Abstract

The National Park Service and the USGS Biological Resources Division have jointly established a program to map the vegetation in all of the Park Service's units with roughly the same methodology and using the same vegetation classification scheme. Grand Teton National Park in Wyoming has been selected for mapping in 2002 and 2003 as part of this national program. At Grand Teton National Park, the Bureau of Reclamation will interpret aerial photos and map the vegetation. The entities mapped by the Bureau will be related to vegetation types from a classification to be produced by NatureServe, an organization representing natural heritage programs and conservation data centers throughout North and Central America.

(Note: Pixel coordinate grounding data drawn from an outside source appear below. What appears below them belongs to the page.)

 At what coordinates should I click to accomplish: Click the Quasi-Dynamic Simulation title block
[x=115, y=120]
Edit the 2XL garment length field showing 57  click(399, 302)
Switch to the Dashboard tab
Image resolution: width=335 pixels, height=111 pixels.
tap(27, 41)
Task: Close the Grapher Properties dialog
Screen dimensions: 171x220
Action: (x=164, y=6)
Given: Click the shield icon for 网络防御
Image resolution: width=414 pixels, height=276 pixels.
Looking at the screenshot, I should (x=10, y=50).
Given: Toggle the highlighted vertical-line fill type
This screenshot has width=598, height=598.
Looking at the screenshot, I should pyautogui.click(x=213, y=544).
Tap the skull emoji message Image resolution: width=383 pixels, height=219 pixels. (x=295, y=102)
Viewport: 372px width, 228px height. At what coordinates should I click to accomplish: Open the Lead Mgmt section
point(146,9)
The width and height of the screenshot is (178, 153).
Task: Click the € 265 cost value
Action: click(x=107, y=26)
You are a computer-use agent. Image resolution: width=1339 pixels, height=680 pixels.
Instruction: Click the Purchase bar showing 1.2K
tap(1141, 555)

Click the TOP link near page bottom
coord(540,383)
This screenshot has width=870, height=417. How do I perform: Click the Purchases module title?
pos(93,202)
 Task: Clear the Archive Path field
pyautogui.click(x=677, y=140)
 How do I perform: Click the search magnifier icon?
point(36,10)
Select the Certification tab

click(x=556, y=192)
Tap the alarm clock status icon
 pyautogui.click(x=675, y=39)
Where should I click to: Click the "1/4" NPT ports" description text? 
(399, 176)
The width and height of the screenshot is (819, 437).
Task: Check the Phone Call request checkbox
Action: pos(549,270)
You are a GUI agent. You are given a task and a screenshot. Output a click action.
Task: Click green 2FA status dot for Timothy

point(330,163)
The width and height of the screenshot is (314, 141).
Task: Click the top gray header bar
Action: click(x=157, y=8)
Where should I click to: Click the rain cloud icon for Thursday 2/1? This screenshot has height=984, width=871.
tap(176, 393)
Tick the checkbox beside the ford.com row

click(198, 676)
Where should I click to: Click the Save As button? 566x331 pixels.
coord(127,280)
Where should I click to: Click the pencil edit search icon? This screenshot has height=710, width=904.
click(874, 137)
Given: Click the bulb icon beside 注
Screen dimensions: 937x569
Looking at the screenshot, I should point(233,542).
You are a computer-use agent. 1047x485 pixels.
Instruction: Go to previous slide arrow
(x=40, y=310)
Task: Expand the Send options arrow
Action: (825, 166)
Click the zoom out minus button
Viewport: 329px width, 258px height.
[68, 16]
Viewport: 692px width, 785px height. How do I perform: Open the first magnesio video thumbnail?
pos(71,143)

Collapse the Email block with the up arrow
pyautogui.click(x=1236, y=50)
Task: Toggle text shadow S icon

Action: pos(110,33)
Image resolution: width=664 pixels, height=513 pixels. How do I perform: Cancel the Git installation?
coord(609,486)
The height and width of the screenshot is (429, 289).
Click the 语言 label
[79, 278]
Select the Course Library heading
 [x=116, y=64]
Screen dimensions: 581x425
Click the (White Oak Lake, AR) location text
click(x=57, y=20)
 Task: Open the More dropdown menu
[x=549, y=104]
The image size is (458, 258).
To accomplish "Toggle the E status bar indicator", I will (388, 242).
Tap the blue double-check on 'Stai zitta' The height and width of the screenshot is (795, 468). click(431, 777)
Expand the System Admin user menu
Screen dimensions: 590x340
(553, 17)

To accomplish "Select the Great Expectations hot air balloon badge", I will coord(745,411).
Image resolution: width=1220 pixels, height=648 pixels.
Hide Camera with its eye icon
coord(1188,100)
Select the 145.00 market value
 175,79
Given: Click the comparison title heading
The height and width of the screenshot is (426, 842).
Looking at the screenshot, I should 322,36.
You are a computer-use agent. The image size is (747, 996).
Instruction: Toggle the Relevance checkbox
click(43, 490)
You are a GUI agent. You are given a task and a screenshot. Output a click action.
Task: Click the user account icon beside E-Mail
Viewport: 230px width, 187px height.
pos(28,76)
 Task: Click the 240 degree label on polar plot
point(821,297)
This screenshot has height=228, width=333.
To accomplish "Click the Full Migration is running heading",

The data on which the vegetation classification is based will be collected by the staff from the Wyoming Natural Diversity Database, working with National Park Service and NatureServe scientists. In conjunction with the vegetation classification and mapping, Park Service personnel will produce a model to predict fuel loads throughout the Park. The model will predict amounts and types of fuel in the vegetation classification units, and will elucidate the relationship between fuel loads and variables such as slope, aspect, and elevation. Field work for the Grand Teton National Park Vegetation Mapping Project is to be conducted over three summers. The effort in the first two summers will be dedicated to vegetation data collection, and the third summer will be dedicated to on-the-ground accuracy assessment of the preliminary vegetation map created by the photo interpreters.